By Al Lewis – Wall Street Journal ~ Here’s how terrorism really works: Slaughter people on national TV, and watch a nation that prides itself on freedom as it shackles itself.
The feds at airports start patting privates and taking pictures with cameras that can see through clothes. Security cameras go up everywhere. The spooks in Washington set up massive Internet surveillance operations and obtain secret court orders to obtain everyone’s phone records. Once it starts, it can’t be stopped.
In 2007, candidate Barack Obama railed against the “false choice between the liberties we cherish and the security we provide. I will provide our intelligence and law-enforcement agencies with the tools they need to track and take out the terrorists without undermining the Constitution and our freedom.”
Last week, the Guardian newspaper reported that the National Security Agency collected phone records on millions of Verizon customers, and the Obama administration defended the move. The Guardian and Washington Post also reported that the NSA has a top-secret operation, dubbed Prism, which taps directly into the servers of nine leading Internet companies. Does President Obama know something that Senator Obama did not?
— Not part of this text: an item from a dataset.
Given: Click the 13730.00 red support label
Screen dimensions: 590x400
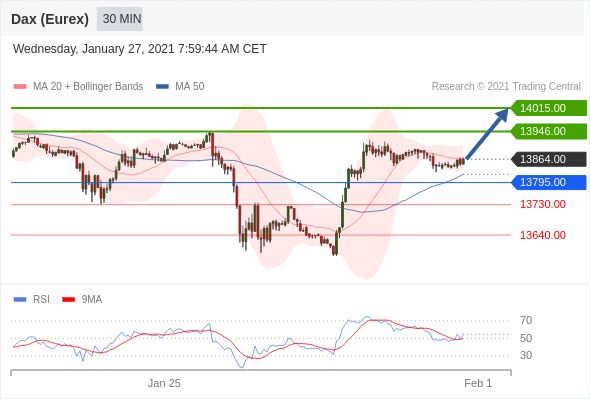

Or did the corrosion of our civil liberties take on a life of its own, independent of any elected leader?
It’s as if a terrorist set off a dirty bomb that is slowly spreading tyranny instead of radiation.
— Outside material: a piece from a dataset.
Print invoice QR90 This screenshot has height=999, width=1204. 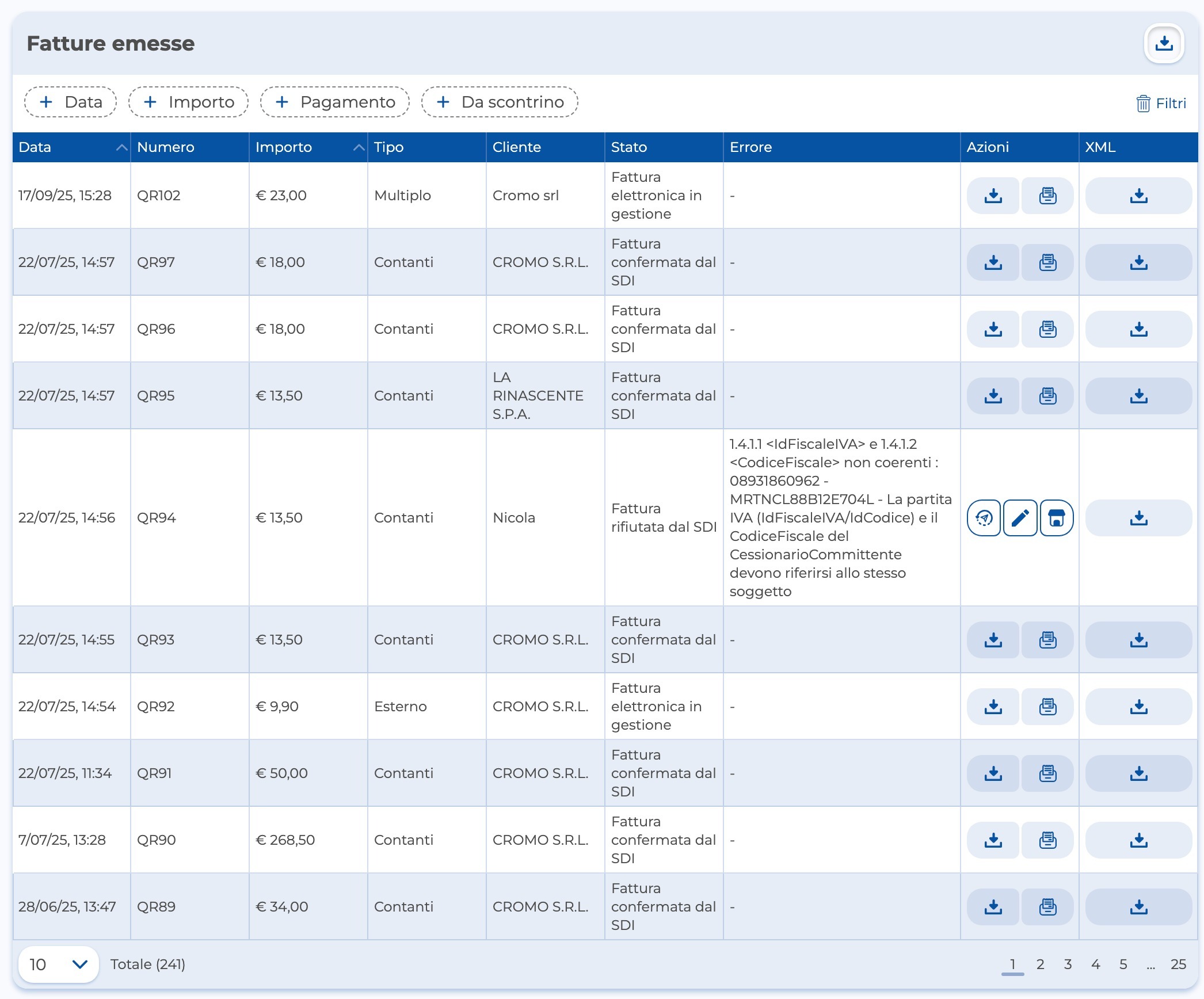tap(1047, 840)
Access to phone data allows government officials to track individuals. It reveals who is calling whom, from where and with what frequency. Thanks to data-crunching technology, it can discover networking patterns in seconds—ferreting out suspected terrorist cells, criminal organizations or maybe just some people the government doesn’t like.
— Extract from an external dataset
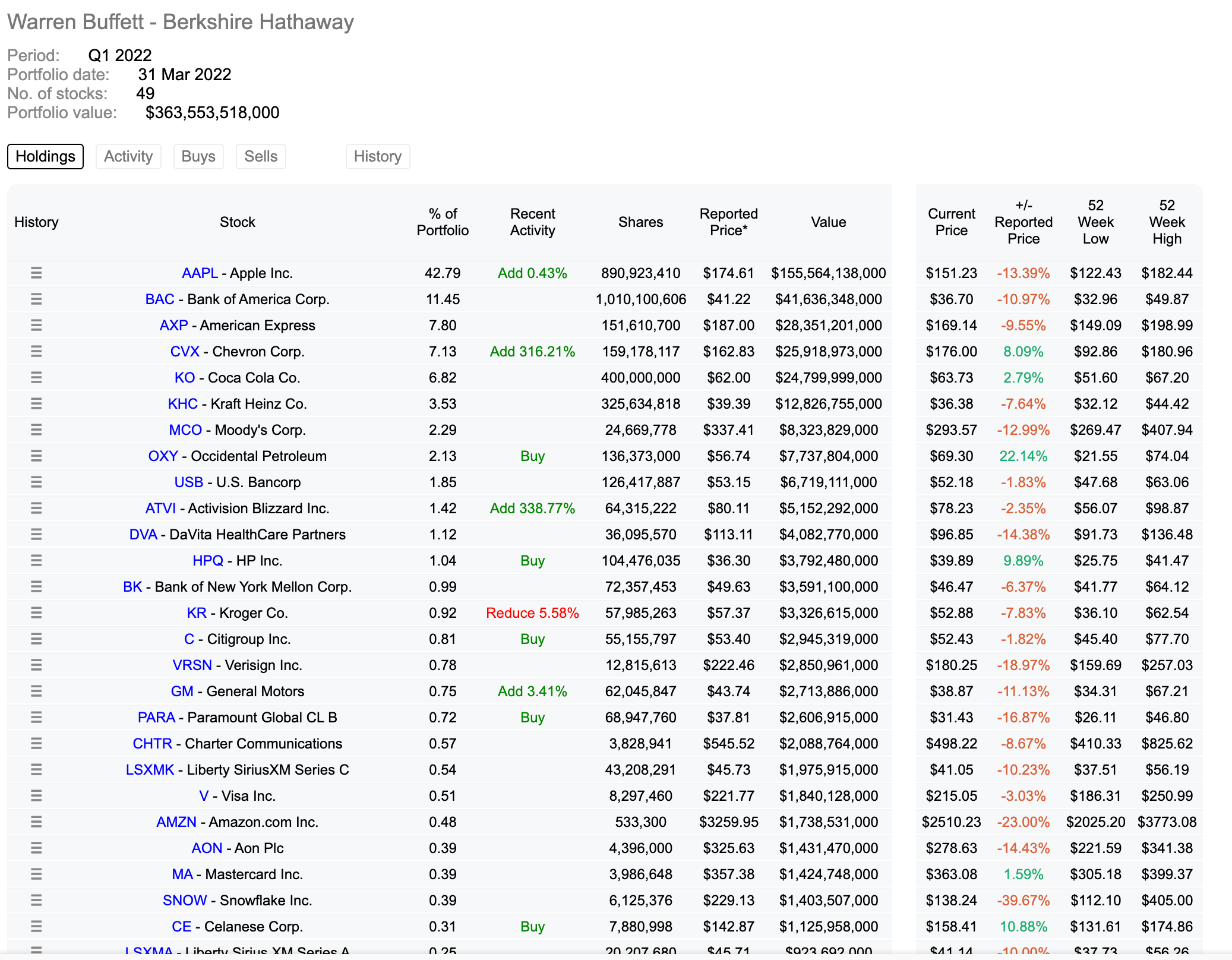Open history icon for Coca Cola row
This screenshot has height=960, width=1232.
point(36,378)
This is an administration with a taxing authority that has harassed politically opposed groups. It is an administration that wiretaps Associated Press and Fox News. Even the New York Times editorial board says President Obama “has lost all credibility.”
Maybe you still trust the current president, but will you trust the next one? Maybe you believe phone data will catch a terrorist today, but do you know how it will be used tomorrow?
“No one set of data ever stays by itself,” Ian Glazer, a security and privacy expert for global technology adviser Gartner, said in a telephone interview. “This Verizon data will be combined with other data. And when you start combing…it becomes more tantalizing, and potentially more privacy invasive.”
Some people aren’t alarmed, noting they’ve got nothing to hide. But they’re wrong to think it’s normal for the government to monitor law-abiding citizens. “There’s a reason why our toilets are not in our living rooms,” Mr. Glazer said. “You’re not doing anything wrong when you go to the bathroom, but it’s still something you want to keep private.”
Other people simply feel helpless in the face of authoritarian privacy invasions, whether it’s from big government or big corporations.
“People are in shock almost about the different ways information about them is being used,” Mr. Glazer said. “Then natural reaction is just to shut down. It’s too much to understand, and it can’t be stopped.”
Maybe the outrage over last week’s revelations will be enough to start the battle. The war on terror has demolished checks and balances in government. Technology has outpaced Americans’ ability to protect civil rights. It is time for patriots to reconsider the Patriot Act before the terrorists win.